= Provided material =
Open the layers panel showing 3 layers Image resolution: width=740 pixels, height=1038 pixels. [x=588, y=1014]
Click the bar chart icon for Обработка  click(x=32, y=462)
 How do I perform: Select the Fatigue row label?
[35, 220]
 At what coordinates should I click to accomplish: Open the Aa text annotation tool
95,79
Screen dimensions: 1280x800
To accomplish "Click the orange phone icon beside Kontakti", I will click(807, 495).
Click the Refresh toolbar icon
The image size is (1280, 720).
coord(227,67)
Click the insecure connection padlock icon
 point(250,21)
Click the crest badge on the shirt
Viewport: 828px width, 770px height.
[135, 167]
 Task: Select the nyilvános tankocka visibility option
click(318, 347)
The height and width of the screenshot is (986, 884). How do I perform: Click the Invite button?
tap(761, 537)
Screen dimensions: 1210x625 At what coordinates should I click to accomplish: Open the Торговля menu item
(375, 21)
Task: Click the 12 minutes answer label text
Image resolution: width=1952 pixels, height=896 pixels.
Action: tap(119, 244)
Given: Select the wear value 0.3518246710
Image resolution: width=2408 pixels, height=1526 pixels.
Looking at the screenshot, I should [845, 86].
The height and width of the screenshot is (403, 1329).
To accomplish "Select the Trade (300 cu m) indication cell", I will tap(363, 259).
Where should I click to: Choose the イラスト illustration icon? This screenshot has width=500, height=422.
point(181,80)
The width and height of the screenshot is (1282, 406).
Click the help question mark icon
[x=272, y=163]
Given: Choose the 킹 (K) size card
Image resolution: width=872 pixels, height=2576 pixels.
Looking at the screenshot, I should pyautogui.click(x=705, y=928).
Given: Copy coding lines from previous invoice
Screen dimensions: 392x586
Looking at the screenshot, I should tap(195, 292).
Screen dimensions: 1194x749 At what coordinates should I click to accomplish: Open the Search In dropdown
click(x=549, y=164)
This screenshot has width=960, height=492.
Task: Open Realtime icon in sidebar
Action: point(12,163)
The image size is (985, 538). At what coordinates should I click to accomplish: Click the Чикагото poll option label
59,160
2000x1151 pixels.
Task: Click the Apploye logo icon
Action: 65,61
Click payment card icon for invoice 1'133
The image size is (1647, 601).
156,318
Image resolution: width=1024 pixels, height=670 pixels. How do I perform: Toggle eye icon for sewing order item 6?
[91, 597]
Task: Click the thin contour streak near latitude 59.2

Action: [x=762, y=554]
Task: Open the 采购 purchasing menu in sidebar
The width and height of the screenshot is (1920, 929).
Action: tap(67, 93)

= Task requirements =
Copy out every line of the records that the string "invoice" appears in.

= Response area =
Given: Copy coding lines from previous invoice
Click payment card icon for invoice 1'133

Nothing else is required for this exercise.